▶ [Source text]:

The Irish State and the Catholic Church: The Ferns Report
24th November 2005
The inquiry into allegations of child abuse by the Catholic Church in the diocese of Ferns has just reported. Set up in April 2003, after mounting allegations by victims of abuse and media revelations, it is the latest of what is now a long line of exposures of an institution that was for long viewed as a fundamental pillar not just of the Irish State but of Irish national identity.
It has been published just over 40 years after the first complaint examined in the report during a period in which it is estimated that almost 10 per cent of priests in the diocese had allegations of child abuse levelled against them. In contrast a study of the Catholic Church in the US, which was supposed to have encountered unique difficulties, found that 4 per cent of priests – 4,450 out of 110,000 – had been accused of abuse between 1950 and 2002.
Since most allegations of abuse relate to the latter half of the period examined this figure of 10 per cent is almost certainly an underestimate. It is greater again when we appreciate the incentives that exist not to report such a painful experience.
Its depth matches the scale of abuse. This ranged from persistent molestation involving humiliation and terror, up to violent rape leaving children crying, bleeding and in acute physical pain. It has been reported that this has led in at least four cases to suicide.
Particular poignancy is given to all this by the moral authority claimed by the Catholic Church during this period. Still today it maintains a self-appointed role as guardian of the people’s moral well-being and rectitude. The evil and wicked are still regularly identified and condemned by an organisation that claims unique authority in all things moral due to an unbroken lineage from the son of god. Its authority is thus not only that of an ancient and venerable institution but of the creator of humankind and everything around it, of morality itself.
The exposure of abuse by the Church has been accomplished not through the limited enquiries of the State but primarily through the remarkable courage of the victims themselves without whom, it appears sometimes to be forgotten, media exposures could not have existed.
This has been both a strength and also a weakness. For while it has brought to the issue a determination not to be fobbed off with worthless expressions of regret it has also left both the State and Church open only to limited criticism. The wider power of the Church has not seriously been threatened despite prophecies from those within it that it faced ‘meltdown.’ Too often the issue has been posed as assignment of individual guilt and application of appropriate punishment through action by the State. This is partly explained by the utter failure on so many occasions of Church and State to allow either, but the wider institutional role of the Church, while it has been the subject of comment, has not been seriously threatened. The State itself has only recently come in for serious criticism.

▶ [Short task A]: In the Ferns Report article, when was the inquiry set up?
▶ [Short task B]: Print the Ferns Report article between "It has been published" and "a painful experience.", inclusive.
▶ [Short task C]: Proceed with the Ferns Report article from the point where it stops.

(Records from a pointing dataset)
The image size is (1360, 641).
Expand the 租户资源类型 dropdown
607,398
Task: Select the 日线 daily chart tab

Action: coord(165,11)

▶ [Result A]: In April 2003.

▶ [Result B]:
It has been published just over 40 years after the first complaint examined in the report during a period in which it is estimated that almost 10 per cent of priests in the diocese had allegations of child abuse levelled against them. In contrast a study of the Catholic Church in the US, which was supposed to have encountered unique difficulties, found that 4 per cent of priests – 4,450 out of 110,000 – had been accused of abuse between 1950 and 2002.
Since most allegations of abuse relate to the latter half of the period examined this figure of 10 per cent is almost certainly an underestimate. It is greater again when we appreciate the incentives that exist not to report such a painful experience.

▶ [Result C]:
Without appreciating the essential social role of the Catholic Church the solution boils down to Church and State adopting new policies and procedures to facilitate individuals being appropriately punished. These institutions are only in need of reform.
Ultimately the problem is then capable of recapture by the Catholic Church as one of individual evil, of the original fall of man and original sin. Catholic dogma can be confirmed again.
Socialists must demand that the political lessons that flow from the Ferns Report, and all the other exposures of Catholic Church abuse, are learnt and fought for. We will find that when we go beyond the argument that what is required is proper treatment of individual abusers both the Church and State will prove as united and aggressive as ever in defence of their long established alliance.
The problem for the Catholic Church (and State) is that the scale and nature of the abuse not only calls into question the notion that what is involved are individual failings but the more damning exposure of the response of the Church has left it open to credible charges that what is involved is an institutional problem.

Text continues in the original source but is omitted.